McBlair v. Gibbes

58 U.S. 232, 15 L. Ed. 132, 17 How. 232, 1854 U.S. LEXIS 513
CourtSupreme Court of the United States
DecidedFebruary 15, 1855
StatusPublished
Cited by84 cases

This text of 58 U.S. 232 (McBlair v. Gibbes) is published on Counsel Stack Legal Research, covering Supreme Court of the United States primary law. Counsel Stack provides free access to over 12 million legal documents including statutes, case law, regulations, and constitutions.

Bluebook
McBlair v. Gibbes, 58 U.S. 232, 15 L. Ed. 132, 17 How. 232, 1854 U.S. LEXIS 513 (1855).

Opinion

Mr. Justice NELSON

delivered the opinion of the court.

This is an appeal from. a decree of the circuit court of the United States for the district of Maryland.

The bill was filed by the administrator of Lyde Goodwin against the executors of Robert Oliver, to recover the proceeds of a share in an association called the Baltimore Company, *234 which had a claim against the Mexican government, that was allowed under the convention of 1839, “ for the adjustment of claims of citizens of the United States against the Mexican Republic.” The claim of the company was founded on a contract with General Mina, in 1816, for advances and supplies in fitting out a military expedition against the dominions of the King of Spain. The bill also sought to recover a commission of five per centum, which the members of the company had agreed to give to Goodwin, for his services as agent in soliciting the claim against Mexico. The share and commissions, as charged, amount to $67,337.15.

The executors of Oliver set up a right to retain the fund for the benefit of the estate, under and by virtue of a purchase of Goodwin’s share in this company, and also of his right to the commissions, by their testator, in 1829. The purchase and transfer took place the 30th May, in that year, for a good and valuable consideration.

A question was made on the argument, whether or not the assignment of Goodwin was sufficiently comprehensive to include a right to the commissions as well as to the proceeds of the share. We are satisfied that it is. The language is very broad: “ All my undivided ninth part, right, title', and interest, of every kind whatever, in the claim on the government of Mexico,” &c. And again :■ “ The object and intention of this agreement is to make a full and complete transfer to the said Robert Oliver, of all my right, title, and interest aforesaid,” &c. The commissions were dependent upon the allowance of the claims of the company against Mexico, and, of course, an interest intimately connected with them; without the allowance of the one, the other would be valueless.

The understanding of Goodwin himself, of the intention and effect of the assignment, accords with this view, as derived from his deposition taken in behalf of the claims of the company, and used before the board of commissioners; and also from his testimony in the proceedings before the Baltimore county court, for the distribution of the fund among the several claimants.

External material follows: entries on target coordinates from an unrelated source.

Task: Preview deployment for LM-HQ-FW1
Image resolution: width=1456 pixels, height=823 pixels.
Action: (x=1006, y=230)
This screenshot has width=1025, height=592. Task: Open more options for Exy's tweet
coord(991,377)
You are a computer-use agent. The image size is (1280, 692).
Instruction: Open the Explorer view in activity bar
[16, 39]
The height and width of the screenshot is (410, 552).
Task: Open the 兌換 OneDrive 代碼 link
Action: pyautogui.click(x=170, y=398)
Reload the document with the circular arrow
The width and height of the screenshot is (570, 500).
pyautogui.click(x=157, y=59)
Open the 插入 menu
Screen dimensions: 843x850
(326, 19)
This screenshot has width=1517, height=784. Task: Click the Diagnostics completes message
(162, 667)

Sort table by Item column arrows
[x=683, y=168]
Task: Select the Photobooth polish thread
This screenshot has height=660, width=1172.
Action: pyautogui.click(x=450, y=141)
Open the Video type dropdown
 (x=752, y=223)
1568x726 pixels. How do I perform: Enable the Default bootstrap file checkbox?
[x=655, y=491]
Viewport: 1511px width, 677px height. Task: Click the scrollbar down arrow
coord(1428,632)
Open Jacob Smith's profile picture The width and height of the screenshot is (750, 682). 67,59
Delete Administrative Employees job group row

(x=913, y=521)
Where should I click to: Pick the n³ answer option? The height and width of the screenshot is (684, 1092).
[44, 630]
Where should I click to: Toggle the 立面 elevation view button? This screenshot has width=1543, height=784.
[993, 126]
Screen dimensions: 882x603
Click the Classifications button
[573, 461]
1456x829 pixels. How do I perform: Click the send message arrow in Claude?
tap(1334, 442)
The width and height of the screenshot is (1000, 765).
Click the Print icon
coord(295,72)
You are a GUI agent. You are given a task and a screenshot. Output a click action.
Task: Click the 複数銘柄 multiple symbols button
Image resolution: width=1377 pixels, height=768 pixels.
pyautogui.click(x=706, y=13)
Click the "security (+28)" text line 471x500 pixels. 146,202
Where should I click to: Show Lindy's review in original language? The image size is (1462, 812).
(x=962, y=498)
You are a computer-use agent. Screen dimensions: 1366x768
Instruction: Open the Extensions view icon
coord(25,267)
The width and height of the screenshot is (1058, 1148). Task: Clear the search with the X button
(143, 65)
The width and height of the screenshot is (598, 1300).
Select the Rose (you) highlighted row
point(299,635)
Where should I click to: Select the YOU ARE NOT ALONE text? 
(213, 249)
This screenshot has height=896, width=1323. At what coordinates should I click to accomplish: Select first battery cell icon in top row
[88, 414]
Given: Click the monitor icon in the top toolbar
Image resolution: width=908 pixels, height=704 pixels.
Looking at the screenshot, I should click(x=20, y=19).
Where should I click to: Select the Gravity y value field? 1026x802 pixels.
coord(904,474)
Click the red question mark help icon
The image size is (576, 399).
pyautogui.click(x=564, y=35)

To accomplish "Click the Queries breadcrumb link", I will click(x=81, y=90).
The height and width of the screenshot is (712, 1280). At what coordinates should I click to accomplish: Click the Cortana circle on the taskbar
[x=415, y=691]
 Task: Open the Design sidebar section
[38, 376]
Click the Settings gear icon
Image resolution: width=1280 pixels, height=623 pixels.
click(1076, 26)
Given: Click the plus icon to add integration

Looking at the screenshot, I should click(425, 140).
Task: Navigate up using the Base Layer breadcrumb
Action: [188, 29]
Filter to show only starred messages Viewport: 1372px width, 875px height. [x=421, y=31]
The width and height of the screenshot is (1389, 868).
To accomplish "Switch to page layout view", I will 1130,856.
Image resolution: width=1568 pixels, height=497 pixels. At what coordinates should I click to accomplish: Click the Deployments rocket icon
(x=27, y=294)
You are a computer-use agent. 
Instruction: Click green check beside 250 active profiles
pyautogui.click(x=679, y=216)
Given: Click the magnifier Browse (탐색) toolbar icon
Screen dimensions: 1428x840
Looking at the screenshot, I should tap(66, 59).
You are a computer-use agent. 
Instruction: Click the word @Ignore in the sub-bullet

This share of Lyde Goodwin in the company, and his commissions, have heretofore been the subject' of consideration in this court. The case is reported in 11 How. 529. George M. Gill, the permanent trustee of Goodwin, who had taken the benefit of the insolvent laws of Maryland in 1817, claimed this fund before the Baltimore county court as part of the estate of the insolvent, against the right and title of the executors of Oliver, claiming under this assignment of 1829. The Baltimore county court held that the fund passed by the- insolvent assignment of 1817, to Gill, the permanent trustee. The case was *235 taken to the court of appeals of Maryland, where the decree was reversed, and the fund distributed to Oliver’s executors, the appellate court holding that the contract of the company with General Mina was made in violation of the neutrality act of the United States of 1794, and, being thus founded upon an illegal transaction, constituted- no part of the property or estate of the insolvent within the meaning of the Maryland insolvent laws. Gill brought the case to this court under the 25th section of the judiciary act, for the purpose of revising that decision; but the court dismissed the case for want of jurisdiction, a majority of the judges holding that the only question involved in the decision below was the true construction of a statute of the State, and that it belonged to the Maryland court to interpret its own statutes. Whether that interpretation was right or wrong, was a matter with which this court had no concern.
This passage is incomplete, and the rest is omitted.